[theano-users] Some help optimizing a function involving 1D dot products for multidimensional tensors

Eelke Spaak Thu, 16 Mar 2017 08:02:25 -0700

Dear Theano community,

I am using PyMC3 to sample from a Bernoulli logistic regression model of 
neural spike time data. I am using a custom likelihood function for this, 
which basically computes a bunch of vector dot products. This function is 
embedded in more complicated PyMC3 machinery (specifically, NUTS sampling). 
The sampling is quite slow, and upon profiling I realized that it is 
actually not so much the sampling machinery as it is my likelihood which is 
taking up most of the computational time.

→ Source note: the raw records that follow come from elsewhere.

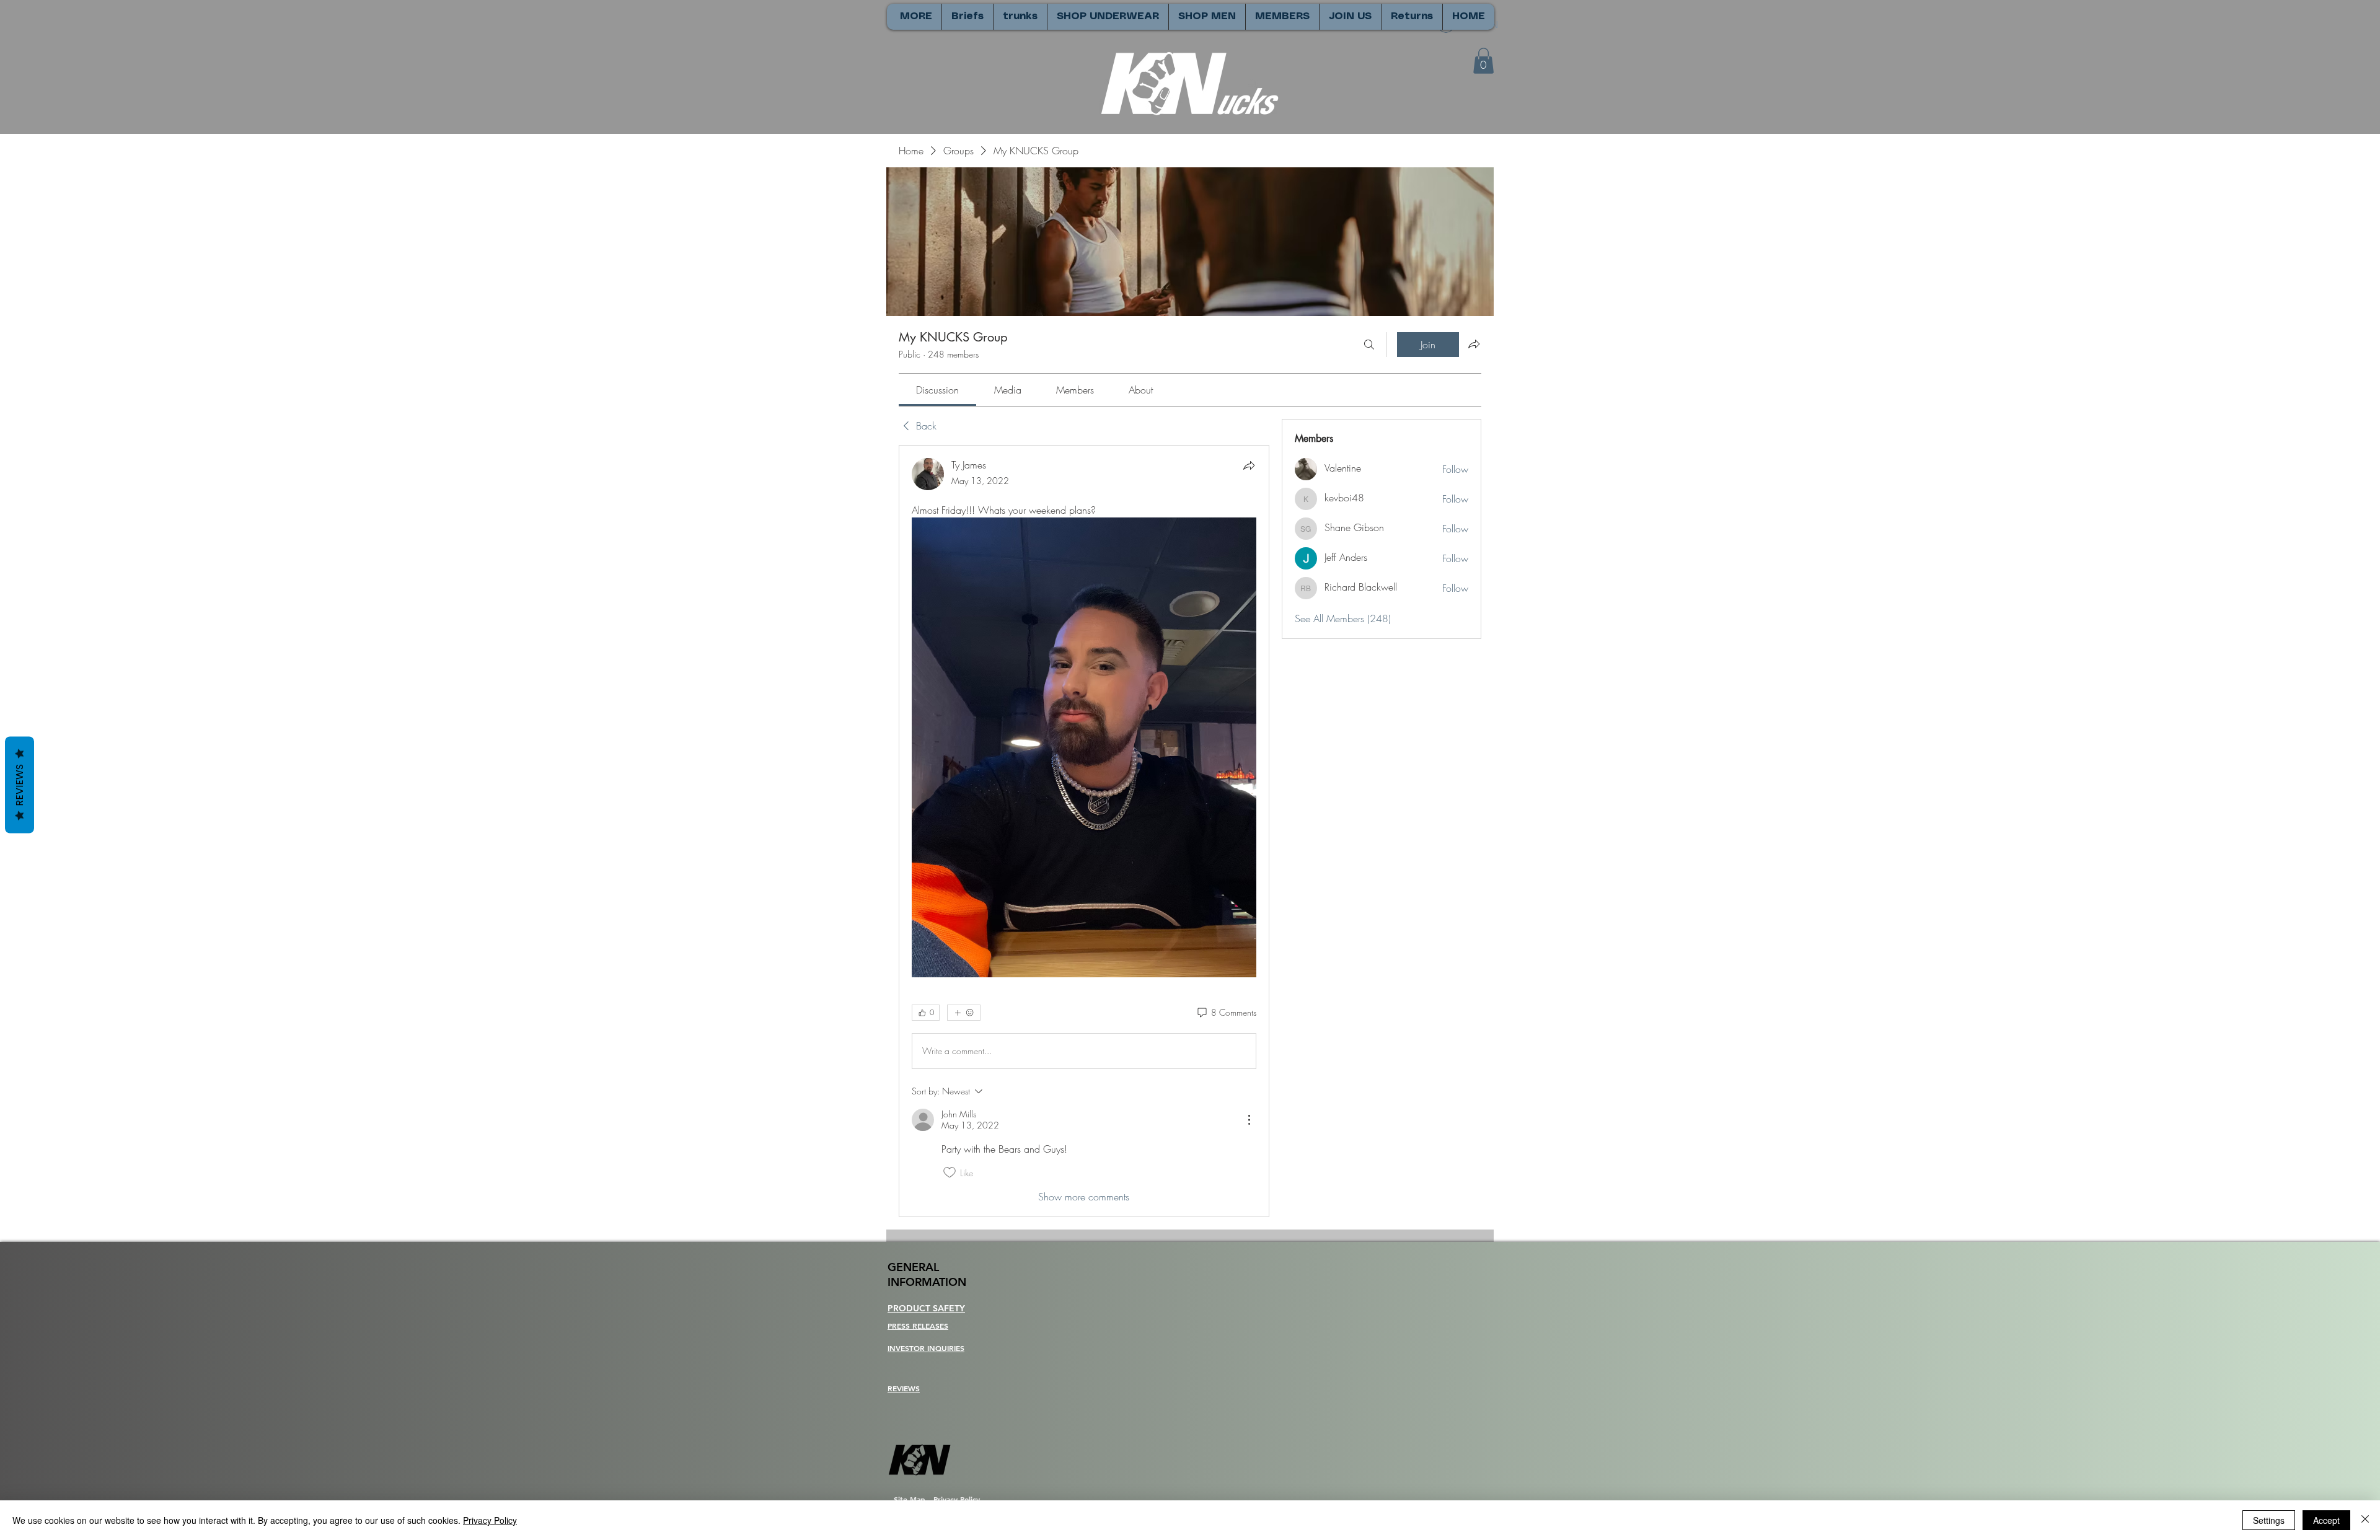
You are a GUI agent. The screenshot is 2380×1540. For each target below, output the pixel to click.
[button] (1483, 61)
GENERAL (913, 1267)
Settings (2269, 1520)
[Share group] (1473, 344)
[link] (937, 390)
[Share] (1248, 465)
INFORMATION (927, 1282)
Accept (2326, 1520)
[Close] (2365, 1520)
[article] (1084, 831)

This is the relevant code:


# shapes:
# theta            (ntrial, ncell)
# beta             (ntrial, ncell, ncell)
# xi               (ntrial, ncell, ncell)
# _unit_influence  (ntrial, ncell, ncell, ntime)
# _time_rate_prod  (ntrial, ncell, 1,     ntime)
# Y                (ntrial, ncell, ntime)

weighted_sum = (
    theta[:,:,np.newaxis] + 
    T.sum(beta[:,:,:,np.newaxis] * _unit_influence, axis=1)
)

weighted_sum += (T.sum(xi[:,:,:,np.newaxis] *
        _time_rate_prod, axis=1))

retval = T.sum(Y.astype('float32') * weighted_sum - 
T.log1p(T.exp(weighted_sum)))


Note that I'm basically computing a vector sum product twice along one 
dimension, except not using T.dot but by doing an elementwise 
multiplication followed by T.sum. I'm doing this because I couldn't find a 
way to get the dot products I wanted in Theano (in plain Numpy, einsum 
would be the solution; see also my question here on StackOverflow 
<http://stackoverflow.com/questions/42766107/vector-dot-product-along-one-dimension-for-multidimensional-arrays>
).


Now it could very well be that what I'm doing is already the optimal way to 
approach this, and my slow sampling is just a consequence of having a 
rather complex model. But I would hope that there is still some way to 
improve this, and would be very grateful for any tips anyone can offer.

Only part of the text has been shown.